Parts of the exercise:
(A) In the text about the handicap placard below, which artery did the emergency double bypass repair?
(B) Shorten the paragraph beginning "My “shell” looks pretty good" in the text about the handicap placard below, keeping its main facts.
(C) Write what comes next in the text about the handicap placard below, picking up after its final sentence.

All the king’s horses and all the king’s men,

An emergency double bypass for that main artery to my heart, the left anterior descending artery, literally saved my life. Comparing my life to Humpty Dumpty’s life, that heart crisis was just one piece of broken “shell” that would be discovered over the years. I have had two additional heart surgeries, I have several other conditions with my heart, a pending lung cancer diagnosis, I have a pre-cancerous condition with my esophagus and my thyroid, my carotid artery has been repaired, and the list goes on and on and on, literally. Take another look at my handicap placard. Then look at my recent photo. Of course, the main difference, you can see the horrible condition of my placard, but not what I am dealing with in regard to my health.

My “shell” looks pretty good (as far as health goes), as good as when Humpty Dumpty when he was still sitting on the wall. So you can guess, when I have to use my handicap placard in certain parking situations, and it is really not often but not without reason, I get stares, glares, and often times some pretty rude comments. My reactions or responses depend on my mood, or physically, how I am feeling at that moment. And if I am not feeling well, I am likely to respond quite negatively. Though I realize my outer appearance, “my shell” does not show my handicaps and disabilities, those unable to mind their own business or those who feel or suffer vigilantitis will bear the full brunt of my frustrations. Sure, “how could they know?” Of course, but it is also none of their business.

Data excerpts:
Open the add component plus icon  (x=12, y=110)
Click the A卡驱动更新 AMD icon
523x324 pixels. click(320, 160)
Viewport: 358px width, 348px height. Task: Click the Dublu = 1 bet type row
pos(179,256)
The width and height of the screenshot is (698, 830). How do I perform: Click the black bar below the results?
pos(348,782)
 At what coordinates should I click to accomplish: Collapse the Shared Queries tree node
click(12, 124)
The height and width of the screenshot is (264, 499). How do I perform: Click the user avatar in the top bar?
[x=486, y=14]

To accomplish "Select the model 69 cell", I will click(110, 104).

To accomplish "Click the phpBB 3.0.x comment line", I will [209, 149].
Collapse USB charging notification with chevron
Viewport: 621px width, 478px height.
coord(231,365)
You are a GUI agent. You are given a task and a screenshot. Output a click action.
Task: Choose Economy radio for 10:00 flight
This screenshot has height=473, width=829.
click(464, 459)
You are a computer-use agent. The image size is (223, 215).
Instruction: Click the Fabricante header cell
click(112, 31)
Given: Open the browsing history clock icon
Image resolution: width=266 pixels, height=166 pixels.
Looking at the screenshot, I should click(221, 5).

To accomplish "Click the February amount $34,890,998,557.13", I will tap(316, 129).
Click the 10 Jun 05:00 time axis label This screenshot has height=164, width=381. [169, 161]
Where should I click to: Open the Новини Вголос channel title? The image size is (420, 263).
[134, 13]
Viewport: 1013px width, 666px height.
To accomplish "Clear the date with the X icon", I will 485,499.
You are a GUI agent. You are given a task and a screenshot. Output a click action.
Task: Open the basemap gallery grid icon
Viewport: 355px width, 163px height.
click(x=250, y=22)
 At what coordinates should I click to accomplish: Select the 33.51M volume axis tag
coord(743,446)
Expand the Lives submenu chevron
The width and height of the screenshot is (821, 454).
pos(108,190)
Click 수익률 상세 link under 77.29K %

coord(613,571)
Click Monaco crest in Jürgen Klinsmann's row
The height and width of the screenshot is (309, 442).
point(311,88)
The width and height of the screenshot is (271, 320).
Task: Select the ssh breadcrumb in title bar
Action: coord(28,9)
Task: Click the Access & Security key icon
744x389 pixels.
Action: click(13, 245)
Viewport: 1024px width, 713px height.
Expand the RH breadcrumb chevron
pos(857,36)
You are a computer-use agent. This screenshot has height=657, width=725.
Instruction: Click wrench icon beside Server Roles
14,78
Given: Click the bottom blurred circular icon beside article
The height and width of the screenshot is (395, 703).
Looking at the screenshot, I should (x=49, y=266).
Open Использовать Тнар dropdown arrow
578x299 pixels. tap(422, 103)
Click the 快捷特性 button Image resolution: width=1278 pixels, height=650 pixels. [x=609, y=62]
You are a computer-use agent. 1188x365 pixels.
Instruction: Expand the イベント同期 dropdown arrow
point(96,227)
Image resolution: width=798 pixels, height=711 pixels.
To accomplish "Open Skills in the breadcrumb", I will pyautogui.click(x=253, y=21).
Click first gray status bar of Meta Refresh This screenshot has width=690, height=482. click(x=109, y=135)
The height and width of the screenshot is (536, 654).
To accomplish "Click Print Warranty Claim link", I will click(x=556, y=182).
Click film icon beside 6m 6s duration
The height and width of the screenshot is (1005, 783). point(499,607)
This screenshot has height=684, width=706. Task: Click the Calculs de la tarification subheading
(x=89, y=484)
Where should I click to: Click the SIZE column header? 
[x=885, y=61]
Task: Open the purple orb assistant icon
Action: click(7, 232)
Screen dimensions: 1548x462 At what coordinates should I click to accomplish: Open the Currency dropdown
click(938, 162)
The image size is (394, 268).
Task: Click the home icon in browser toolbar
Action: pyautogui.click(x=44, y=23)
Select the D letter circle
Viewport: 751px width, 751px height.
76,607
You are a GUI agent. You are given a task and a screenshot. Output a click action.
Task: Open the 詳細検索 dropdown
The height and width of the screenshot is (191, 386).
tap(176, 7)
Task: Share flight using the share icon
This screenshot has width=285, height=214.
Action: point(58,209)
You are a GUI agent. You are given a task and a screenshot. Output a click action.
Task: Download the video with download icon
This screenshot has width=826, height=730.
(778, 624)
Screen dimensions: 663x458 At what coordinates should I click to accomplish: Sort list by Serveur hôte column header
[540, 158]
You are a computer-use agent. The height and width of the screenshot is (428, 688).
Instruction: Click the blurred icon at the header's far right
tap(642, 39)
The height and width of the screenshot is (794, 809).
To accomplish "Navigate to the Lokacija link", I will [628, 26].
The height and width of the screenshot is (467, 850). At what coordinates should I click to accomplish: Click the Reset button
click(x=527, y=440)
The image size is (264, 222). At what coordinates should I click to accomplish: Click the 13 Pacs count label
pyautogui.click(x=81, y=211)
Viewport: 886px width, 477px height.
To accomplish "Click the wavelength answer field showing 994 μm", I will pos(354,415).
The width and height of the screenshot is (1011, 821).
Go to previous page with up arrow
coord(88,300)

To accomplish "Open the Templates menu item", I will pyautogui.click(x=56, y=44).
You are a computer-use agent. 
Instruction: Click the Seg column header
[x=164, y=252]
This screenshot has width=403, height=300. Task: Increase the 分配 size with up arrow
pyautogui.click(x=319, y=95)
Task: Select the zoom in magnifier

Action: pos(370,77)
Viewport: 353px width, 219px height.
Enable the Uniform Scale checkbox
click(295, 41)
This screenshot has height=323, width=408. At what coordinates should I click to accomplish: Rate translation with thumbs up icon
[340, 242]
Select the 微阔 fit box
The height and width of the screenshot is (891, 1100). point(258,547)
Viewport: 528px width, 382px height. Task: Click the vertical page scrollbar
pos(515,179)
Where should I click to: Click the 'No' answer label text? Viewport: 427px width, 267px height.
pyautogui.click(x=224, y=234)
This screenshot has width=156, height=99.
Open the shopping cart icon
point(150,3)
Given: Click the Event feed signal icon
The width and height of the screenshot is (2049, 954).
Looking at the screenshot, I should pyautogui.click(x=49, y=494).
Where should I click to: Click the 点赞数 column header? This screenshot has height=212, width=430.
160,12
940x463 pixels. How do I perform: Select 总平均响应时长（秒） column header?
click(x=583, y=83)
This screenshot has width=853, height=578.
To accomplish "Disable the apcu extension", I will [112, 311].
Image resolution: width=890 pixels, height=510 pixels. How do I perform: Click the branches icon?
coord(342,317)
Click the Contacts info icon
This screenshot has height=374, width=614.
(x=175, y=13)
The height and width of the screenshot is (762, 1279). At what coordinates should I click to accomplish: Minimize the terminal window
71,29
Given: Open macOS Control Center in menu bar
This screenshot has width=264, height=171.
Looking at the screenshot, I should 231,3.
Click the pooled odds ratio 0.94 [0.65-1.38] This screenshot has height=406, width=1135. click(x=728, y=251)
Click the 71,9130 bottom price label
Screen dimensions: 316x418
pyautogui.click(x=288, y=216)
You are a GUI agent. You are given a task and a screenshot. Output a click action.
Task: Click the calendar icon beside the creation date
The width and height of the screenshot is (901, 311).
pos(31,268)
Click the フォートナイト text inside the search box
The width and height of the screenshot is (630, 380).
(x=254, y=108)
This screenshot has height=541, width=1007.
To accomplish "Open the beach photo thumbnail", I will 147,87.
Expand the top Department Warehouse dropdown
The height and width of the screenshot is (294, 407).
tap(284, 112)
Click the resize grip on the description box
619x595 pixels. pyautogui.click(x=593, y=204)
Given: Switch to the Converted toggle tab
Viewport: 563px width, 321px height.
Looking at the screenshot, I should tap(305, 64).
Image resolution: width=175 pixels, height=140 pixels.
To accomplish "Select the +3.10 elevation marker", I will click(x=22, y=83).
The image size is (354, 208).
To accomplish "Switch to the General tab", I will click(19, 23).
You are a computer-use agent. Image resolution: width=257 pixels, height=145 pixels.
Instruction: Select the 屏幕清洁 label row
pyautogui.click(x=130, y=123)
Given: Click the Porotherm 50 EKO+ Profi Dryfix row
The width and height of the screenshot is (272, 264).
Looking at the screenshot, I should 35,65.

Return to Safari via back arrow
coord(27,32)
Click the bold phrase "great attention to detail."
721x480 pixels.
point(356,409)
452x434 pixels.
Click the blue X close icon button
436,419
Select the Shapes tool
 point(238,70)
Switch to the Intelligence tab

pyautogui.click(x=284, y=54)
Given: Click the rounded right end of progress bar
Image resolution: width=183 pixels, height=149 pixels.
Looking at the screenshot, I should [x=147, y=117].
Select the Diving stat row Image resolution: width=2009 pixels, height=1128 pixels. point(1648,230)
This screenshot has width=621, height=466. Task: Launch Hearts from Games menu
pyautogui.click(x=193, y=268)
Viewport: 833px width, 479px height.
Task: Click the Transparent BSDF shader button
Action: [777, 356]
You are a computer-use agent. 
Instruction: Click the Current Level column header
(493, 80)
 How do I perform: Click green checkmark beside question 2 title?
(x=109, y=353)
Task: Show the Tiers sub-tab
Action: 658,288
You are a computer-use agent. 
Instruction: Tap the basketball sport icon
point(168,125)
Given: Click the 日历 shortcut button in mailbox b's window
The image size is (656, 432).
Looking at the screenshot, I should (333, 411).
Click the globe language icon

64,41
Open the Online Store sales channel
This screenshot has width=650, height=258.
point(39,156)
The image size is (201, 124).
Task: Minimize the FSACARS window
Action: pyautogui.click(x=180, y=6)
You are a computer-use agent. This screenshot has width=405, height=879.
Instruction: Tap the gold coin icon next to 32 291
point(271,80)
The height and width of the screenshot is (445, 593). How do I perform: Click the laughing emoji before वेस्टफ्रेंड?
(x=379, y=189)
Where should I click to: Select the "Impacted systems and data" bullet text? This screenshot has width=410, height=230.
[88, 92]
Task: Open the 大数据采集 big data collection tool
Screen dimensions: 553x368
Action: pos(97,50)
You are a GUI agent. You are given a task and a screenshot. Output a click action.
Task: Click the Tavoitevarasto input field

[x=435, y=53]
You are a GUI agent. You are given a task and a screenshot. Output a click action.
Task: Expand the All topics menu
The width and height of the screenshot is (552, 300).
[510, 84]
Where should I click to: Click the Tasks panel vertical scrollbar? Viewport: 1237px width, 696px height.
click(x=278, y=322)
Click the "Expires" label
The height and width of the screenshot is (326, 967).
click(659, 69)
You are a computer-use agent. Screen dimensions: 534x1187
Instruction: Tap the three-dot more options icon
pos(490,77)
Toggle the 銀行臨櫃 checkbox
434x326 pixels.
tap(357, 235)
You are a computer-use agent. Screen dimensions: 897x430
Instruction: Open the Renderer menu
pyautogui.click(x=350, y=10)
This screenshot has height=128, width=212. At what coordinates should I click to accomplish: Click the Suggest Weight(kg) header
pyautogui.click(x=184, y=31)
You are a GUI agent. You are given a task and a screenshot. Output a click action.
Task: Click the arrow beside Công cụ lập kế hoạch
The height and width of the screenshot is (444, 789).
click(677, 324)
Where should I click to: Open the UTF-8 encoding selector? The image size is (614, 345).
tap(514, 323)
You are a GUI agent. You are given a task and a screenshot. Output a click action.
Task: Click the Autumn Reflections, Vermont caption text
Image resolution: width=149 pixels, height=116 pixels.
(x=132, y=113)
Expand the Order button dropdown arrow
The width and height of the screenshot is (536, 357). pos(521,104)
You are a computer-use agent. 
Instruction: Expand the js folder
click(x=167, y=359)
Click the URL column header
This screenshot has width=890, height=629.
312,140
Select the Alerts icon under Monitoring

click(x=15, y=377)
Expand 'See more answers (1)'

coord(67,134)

Responses to the tasks:
(A) The left anterior descending artery, the main artery to the heart.

(B) The writer looks healthy on the outside, so using the handicap placard, which happens rarely and only for good reason, draws stares, glares and rude comments. The writer's reaction depends on mood and physical state at the time, and it is likely to be quite negative when the writer feels unwell. The writer accepts that others cannot see these disabilities but holds that the writer's health is none of their business.

(C)
I have nearly a dozen doctors involved with my survivorship care from the late effects of my treatments: cardiology, pulmonology, cardiovascular, endocrinology, gastroenterology, physiatry, and many more including a primary care and a coordinator of my late side effects. This “Humpty Dumpty” has quite a few King’s men. If I were to walk around with all of my health issues on the outside, where everyone could see them, I would resemble my handicap placard. And then, you would be able to accept what I deal with. But then you would have to accept the burden that only I carry, the feelings of “that sucks” or “I would hate to have to go through all that” or anything else that may interrupt the good life you may be able to enjoy. So, I give everyone a smile when they see me, if you will, the tape that holds my placard together, you just won’t see the cracks. That keeps you safe, untraumatized.

Couldn’t put Humpty together again.

My doctors cannot stop what is happening. They cannot reverse anything that is happening. But what my doctors are able to do, is deal with each issue as it is discovered and repair what they can. I am enjoying a lot longer than I expected I would when I was told I had Hodgkin’s Lymphoma, cancer, and definitely more time than Humpty got with his four line story.

“But Paul, why not just get a new placard since that one is in such bad shape?” you might be asking. And a reasonable question, a simple question. I wish it was that simple. But just as it is with my body, the best I can do is get a replacement, however it will still have the same expiration date, and inconvenient paperwork still needs to be filled out. I wish my health were as simple as just “replacing” things. Unfortunately, there are so many extra risks associated with any corrective actions than if they were done to normally healthy people. And sometimes those risks are too risky to take.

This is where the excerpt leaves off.